In Her Time of Dying: Places

I’ve felt pretty good lately. I’m still kind of easily distracted, and my brain isn’t wanting to absorb a lot of information. I get easily frustrated when I’m trying to concentrate on answering an e-mail, or problem-solve my way through something because it’s like the tasks at hand are covered in something slippery, and I can’t get a good grasp on them. I’ll start thinking over the answer and feel so overwhelmed that I just have to stop and return to it later.

The other day I was driving and a thought popped into my head: “your mother is dead.”
I’ve forced myself to think this repeatedly and even say it out loud, but sometimes the thought still shocks me. This particular time the thought pushed its way into my brain and my stomach knotted up. It took my breath away for a second and then the moment passed.
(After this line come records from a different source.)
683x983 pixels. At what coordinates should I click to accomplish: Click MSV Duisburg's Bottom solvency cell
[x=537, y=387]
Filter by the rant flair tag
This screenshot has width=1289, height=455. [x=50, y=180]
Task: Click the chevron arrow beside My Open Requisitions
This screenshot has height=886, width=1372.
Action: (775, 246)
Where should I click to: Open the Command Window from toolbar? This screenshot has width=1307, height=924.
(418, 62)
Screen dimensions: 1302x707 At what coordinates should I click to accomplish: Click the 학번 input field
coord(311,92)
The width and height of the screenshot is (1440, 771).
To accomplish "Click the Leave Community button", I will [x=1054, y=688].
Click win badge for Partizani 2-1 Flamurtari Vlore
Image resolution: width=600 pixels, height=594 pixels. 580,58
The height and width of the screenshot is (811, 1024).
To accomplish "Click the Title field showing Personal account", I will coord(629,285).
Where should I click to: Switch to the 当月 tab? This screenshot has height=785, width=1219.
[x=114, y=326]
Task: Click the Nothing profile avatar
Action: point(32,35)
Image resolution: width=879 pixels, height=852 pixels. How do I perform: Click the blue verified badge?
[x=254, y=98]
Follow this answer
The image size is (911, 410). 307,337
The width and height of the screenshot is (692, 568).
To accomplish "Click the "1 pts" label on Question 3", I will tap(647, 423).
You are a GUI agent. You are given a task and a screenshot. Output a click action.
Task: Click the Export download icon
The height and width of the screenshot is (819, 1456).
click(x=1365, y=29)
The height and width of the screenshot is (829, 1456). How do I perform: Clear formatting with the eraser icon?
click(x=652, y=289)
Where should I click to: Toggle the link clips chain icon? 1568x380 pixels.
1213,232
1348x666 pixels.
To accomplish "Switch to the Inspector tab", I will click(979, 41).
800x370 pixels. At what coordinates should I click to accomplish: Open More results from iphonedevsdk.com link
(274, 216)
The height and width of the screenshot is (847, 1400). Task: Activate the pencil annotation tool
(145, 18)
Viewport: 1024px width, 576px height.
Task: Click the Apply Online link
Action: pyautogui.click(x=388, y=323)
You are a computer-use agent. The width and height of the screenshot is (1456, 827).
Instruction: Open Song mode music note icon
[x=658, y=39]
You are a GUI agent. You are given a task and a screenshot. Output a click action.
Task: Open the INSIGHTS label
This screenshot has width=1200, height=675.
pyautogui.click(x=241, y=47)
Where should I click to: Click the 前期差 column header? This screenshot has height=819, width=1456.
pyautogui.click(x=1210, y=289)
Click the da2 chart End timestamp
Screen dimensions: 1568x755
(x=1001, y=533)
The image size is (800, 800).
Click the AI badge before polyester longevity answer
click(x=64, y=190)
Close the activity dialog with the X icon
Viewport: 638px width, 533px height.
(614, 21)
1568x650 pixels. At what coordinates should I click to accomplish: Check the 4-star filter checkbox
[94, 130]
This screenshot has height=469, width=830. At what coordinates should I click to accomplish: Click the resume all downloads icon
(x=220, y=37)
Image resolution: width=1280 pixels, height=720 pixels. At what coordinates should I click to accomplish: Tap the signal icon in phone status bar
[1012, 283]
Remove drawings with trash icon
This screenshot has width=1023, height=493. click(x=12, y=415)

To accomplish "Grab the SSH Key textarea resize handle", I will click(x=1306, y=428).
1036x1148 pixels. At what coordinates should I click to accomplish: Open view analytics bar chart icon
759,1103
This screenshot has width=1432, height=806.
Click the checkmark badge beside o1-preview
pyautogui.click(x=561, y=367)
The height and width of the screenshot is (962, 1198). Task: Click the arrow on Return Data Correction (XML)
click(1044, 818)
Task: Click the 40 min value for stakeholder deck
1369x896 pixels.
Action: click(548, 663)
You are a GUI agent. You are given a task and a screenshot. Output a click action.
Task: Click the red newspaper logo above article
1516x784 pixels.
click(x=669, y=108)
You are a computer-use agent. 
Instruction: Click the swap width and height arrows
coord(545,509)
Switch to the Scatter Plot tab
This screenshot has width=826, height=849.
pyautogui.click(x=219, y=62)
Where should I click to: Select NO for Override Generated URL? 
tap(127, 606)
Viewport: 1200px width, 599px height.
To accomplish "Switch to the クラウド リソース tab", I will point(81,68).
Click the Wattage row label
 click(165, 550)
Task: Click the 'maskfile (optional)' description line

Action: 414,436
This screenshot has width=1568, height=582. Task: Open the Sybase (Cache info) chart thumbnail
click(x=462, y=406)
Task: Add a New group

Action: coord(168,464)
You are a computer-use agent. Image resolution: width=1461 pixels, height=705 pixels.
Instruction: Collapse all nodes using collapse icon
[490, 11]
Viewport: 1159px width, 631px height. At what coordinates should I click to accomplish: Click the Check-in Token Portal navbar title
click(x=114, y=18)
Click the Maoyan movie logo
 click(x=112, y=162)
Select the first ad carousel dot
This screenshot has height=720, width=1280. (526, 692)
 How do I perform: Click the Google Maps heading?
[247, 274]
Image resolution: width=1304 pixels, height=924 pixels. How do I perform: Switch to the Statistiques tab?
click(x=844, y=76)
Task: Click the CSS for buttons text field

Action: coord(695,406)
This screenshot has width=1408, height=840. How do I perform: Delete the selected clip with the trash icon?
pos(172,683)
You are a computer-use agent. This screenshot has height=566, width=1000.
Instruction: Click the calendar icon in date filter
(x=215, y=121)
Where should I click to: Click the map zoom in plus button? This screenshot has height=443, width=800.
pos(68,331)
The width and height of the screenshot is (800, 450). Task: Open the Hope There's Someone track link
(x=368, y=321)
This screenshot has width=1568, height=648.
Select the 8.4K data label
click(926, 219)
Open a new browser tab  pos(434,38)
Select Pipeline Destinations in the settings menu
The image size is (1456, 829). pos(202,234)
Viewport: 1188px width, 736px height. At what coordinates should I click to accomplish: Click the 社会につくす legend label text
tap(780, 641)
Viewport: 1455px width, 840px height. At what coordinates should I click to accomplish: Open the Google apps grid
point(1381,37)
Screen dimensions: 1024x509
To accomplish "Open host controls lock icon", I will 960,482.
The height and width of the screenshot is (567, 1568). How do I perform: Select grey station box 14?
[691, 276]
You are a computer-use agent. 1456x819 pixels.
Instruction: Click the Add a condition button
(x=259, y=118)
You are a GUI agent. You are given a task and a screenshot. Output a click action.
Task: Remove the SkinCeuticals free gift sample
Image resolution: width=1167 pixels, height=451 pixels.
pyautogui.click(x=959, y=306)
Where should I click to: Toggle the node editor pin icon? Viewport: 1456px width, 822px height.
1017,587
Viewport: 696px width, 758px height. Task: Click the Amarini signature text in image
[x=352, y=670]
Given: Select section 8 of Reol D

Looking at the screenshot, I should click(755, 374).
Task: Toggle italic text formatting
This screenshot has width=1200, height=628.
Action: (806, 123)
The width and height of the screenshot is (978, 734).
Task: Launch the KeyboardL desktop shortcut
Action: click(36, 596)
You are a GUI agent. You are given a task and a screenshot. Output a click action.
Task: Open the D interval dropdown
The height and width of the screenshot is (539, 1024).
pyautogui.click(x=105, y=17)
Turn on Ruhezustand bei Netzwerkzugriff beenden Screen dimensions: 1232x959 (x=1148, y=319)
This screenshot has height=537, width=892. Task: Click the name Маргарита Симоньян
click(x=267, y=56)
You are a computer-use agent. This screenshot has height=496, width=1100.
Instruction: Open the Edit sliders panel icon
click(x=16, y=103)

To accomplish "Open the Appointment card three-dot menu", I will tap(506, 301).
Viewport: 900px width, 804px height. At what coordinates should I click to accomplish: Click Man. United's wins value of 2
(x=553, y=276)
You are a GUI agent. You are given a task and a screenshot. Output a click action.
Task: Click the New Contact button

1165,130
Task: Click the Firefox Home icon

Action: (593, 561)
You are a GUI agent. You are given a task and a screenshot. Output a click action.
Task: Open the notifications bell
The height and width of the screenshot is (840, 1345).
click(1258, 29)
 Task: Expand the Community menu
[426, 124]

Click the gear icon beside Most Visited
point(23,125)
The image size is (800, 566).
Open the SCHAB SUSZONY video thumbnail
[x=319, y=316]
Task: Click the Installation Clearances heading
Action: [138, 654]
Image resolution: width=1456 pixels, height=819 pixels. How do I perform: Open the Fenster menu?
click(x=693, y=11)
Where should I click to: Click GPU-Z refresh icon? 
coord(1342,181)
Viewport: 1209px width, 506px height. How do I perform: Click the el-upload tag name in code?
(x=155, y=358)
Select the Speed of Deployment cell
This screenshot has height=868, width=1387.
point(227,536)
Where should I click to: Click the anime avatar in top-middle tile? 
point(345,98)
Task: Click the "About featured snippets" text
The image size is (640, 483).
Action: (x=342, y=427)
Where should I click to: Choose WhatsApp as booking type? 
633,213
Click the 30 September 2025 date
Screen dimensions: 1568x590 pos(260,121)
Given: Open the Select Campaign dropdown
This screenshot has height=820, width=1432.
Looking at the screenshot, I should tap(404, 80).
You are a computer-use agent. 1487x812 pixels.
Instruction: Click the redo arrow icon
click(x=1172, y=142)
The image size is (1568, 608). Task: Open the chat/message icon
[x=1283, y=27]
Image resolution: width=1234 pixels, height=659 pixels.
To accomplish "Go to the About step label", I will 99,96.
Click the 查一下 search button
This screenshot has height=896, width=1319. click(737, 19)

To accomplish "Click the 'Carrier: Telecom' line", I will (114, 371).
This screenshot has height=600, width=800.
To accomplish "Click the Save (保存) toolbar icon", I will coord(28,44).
I take the same route to work each morning. After dropping Nellie off at daycare I hop on the interstate because it’s the fastest route. The interstate also happens to pass the hospital where my mother died. It’s not directly visible but sometimes you can catch it out of the corner of your eye as you’re going along. It’s dark when I’m on the road to work, and this particular hospital is a Catholic hospital and has a cross that glows at night on the side of one of the buildings. I was driving along this morning, listening to music and thinking that I was finally starting to feel normal again, starting to feel like me. Right about the time this thought entered my head, I caught a glimpse of the glowing cross from the hospital and it felt like someone had punched me directly in the stomach. My heart started beating faster and I had to quickly avert my eyes as if looking at the place where she died would burn them right out of my head. It was a very strange feeling, having such a strong reaction to catching a glimpse of a place.

The unfortunate part of this is that Nellie’s pediatrician’s office is at that same hospital. Awesome.

This isn’t the first time I’ve felt a strong aversion to a place because of the memories it brought forth of the awful experience of my mother’s death. The night she died, my brother Drew and I stepped out for dinner. We went to Mellow Mushroom, a place that has some of my favorite pizza. They had just built a second location out near the mall so we went there. We were there eating our shared Greek salad and waiting on our Philosopher’s Pie when we got the phone call that she had died; not thirty minutes after we left the hospital. We ended up eating the pizza on the drive back to the hospital. A few nights ago a friend invited me to have some pizza and I asked where she was going. She replied Mellow Mushroom and I felt panicky at the thought of going back there. I find myself wondering if I will ever be able to enjoy eating there again. The thought of eating a Philosopher’s Pie turns my stomach.

It’s interesting how we mark events with places. Happy events, traumatic events, major milestone events, etc. There are certain places that I think of fondly even now; the building by my best friend’s house where we got Nellie’s 3-d ultrasound done. The buffet down the road where we ate afterward. Big River Grille, where Josh and I had our first date. There are unfortunately several places that carry heavy, sad memories for me now.  City Cafe, where Ellen, Drew, and I ate Christmas Day because it was one of the few places open. That was the day we put mom in Hospice. We carried our Hospice paperwork and educational literature with us to the restaurant as we wandered around; lost and wounded. The Thai restaurant Drew and I had lunch at the day mom died. The hospital itself; a lurking behemoth of sorrow and pain.

It’s interesting how the memories we attach to these places can bring up such strong feelings. These places are just buildings; they can’t hurt us. But the power they hold over us is very real. Sometimes I wonder what it’d be like if I went into the hospital, took the elevator and walked to the Hospice ward. I wonder what it would feel like to go to her room. To see the place she died again. I wonder what sort of feelings the sights and sounds and smells would evoke. Sometimes the urge to actually do this overwhelms me though I know to do it so soon after her death would probably be a mistake.

I hope that in time I will be able to see the hospital without feeling that overwhelming sense of dread, of sadness, of fear. I hope that in time the power these places have over me will lessen and fade altogether. I hope that as I begin to heal and work through her death, they will once more become just buildings, no more harmless than any of the hundreds of others in the city. In time, maybe. Hopefully.